Tumoren der Nebennieren (meist Adenome) lassen sich häufig operativ entfernen. Beide Nebennieren müssen unter Umständen entfernt werden, wenn die Behandlungen nicht anschlagen oder ein Tumor in beiden Nebennieren vorliegt bzw. nicht vorliegt. Patienten, bei denen beide Nebennieren entfernt wurden, und viele Patienten, bei denen die Nebennieren teilweise entfernt wurden, müssen lebenslang Kortikosteroide einnehmen.

Tumoren außerhalb der Hypophyse und Nebennieren, die übermäßig Hormone ausschütten, werden meist operativ entfernt.

Bestimmte Medikamente, z. B. Metyrapon oder Ketoconazol, können die Kortisolspiegel senken und eingesetzt werden wenn auf eine wirksamere Behandlung, etwa einen chirurgischen Eingriff, gewartet werden muss. Mifepriston, das die Wirkung von Kortison blockieren kann, könnte auch eingesetzt werden.
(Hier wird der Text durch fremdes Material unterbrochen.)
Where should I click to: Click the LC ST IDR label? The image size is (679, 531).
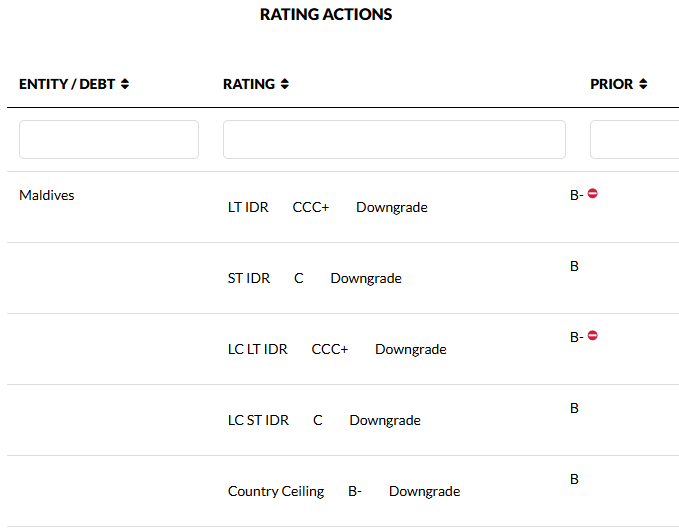(x=258, y=421)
In leichten Fällen einer anhaltenden oder wiederholt auftretenden Erkrankung kann das Medikament Pasireotid hilfreich sein. Allerdings verursacht dieses Medikament häufig Diabetes mellitus oder verschlimmert einen bestehenden Diabetes. Cabergolin kann ebenfalls gelegentlich helfen. Pasireotid und Cabergolin verringern die Fähigkeit von Kortikotropin, die Produktion von Kortison in den Nebennieren anzuregen.

Was ist das Nelson-Syndrom?

Das Nelson-Syndrom kann bei Patienten auftreten, denen beide Nebennieren aufgrund eines Cushing-Syndroms entfernt wurden.

Bei dieser Erkrankung wächst der Hypophysentumor, der die Cushing-Krankheit verursacht hat, weiter und schüttet so viel Kortikotropin aus, dass sich die Haut dunkel verfärbt. Der wachsende Hypophysentumor kann auf benachbarte Teile des Gehirns drücken und dadurch Kopfschmerzen und Sehstörungen verursachen.

Einige Fachleute gehen davon aus, dass dieser Druck auf Teile des Gehirns zumindest bei einigen Menschen verhindert werden kann, indem die Hypophyse bestrahlt wird. Wenn nötig, kann das Nelson-Syndrom durch Bestrahlung oder operative Entfernung der Hypophyse behandelt werden.